La storia di roma "Caput Mundi"

In questi ultimi giorni vi ho raccontato un pò delle mie passeggiate tra le vie di Roma soffermandomi su alcuni  dei monumenti più belli e importanti di Roma.
Ma altra cosa interessante da sapere su Roma è la sua ricca storia, così ho voluto riassumerla in questo e in un prossimo articolo.
Non voglio avere la pretesa di sostituirmi ad un libro di storia  o fare la storica, ma mi sembra giusto che in questo mio blog ci sia almeno un accenno.
Iniziamo.
Secondo la tradizione, Roma fu fondata il 21 Aprile del 753 a.C.
in seguito all'uccisione di Remo da parte del fratello Romolo.
Venne governata per 244 anni da 7 Re: Romolo, Numa Pompilio, Tullo Ostilio, Anco Marzio, Tarquinio Prisco, Selvio Tullio e Tarquinio il Superbo.
Espulso dalla città l'ultimo Re etrusco, fu instaurata una repubblica oligarchica, caratterizzata da lotte interne, tra Patrizi e Plebei e, da continue guerre contro le popolazione italiche: etruschi, latini, volsci, equi.
Roma condusse diverse guerre, che le permisero la conquista della penisola Italica.
Durante il III e il II secolo a.
C.
grazie a 3 guerre Macedoniche e 3 guerre Puniche vi fu la conquista romana del Mediterraneo e dell' Oriente.
Seguì un periodo di numerose rivolte, guerre civili e dittature tra cui ricordiamo Tiberio e Gaio gracco o di Giucurta, di Gaio Mario ecc.
L'impero Romano però poi conobbe la sua massima espansione sotto l'imperatore Traiano e così Roma divenne Caput Mundi ossia Capitale del Mondo.

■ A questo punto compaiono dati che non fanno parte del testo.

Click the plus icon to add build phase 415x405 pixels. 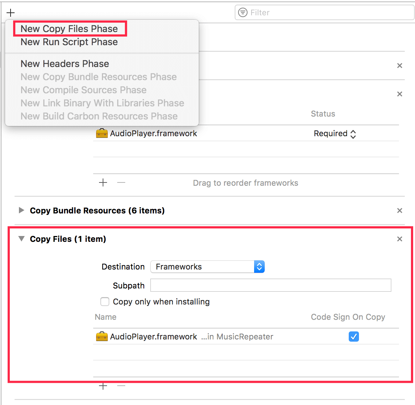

Infatti l'Impero Romano si estendeva dall' Oceano Atlantico, al Golfo Persico.
I primi secoli dell' Impero, dove governarono oltre ad Ottaviano Augusto, gli imperatori delle dinastia Giulio-Claudia, Flavia, e gli Antonini, furono caratterizzati dalla diffusione della religione Cristiana predicata in giudea da Gesù Cristo.
Nel III secolo al termine della dinastia dei Severi, iniziò la crisi dell'impero, seguita da un trentennio di anarchia militare.
Quando invece salì al potere Diocleziano, siccome la situazione era molto difficile, visto che i barbari premevano dai confini le province erano governate da uomini corrotti, egli decise di dividere l'Impero in due parti.
Dalla parte orientale c'era lui al governo,  dalla parte occidentale nominò Valerio Massimiliano Augusto.
Una svolta decisiva si ebbe con Costantino, che in seguito a numerose lotte interne centralizzò di nuovo il potere e diede libertà di culto al Cristianesimo.
Fece costruire diverse basiliche e consegnò il potere civile su Roma a Papa Silvestro I, e fondò la nuova capitale Costantinopoli.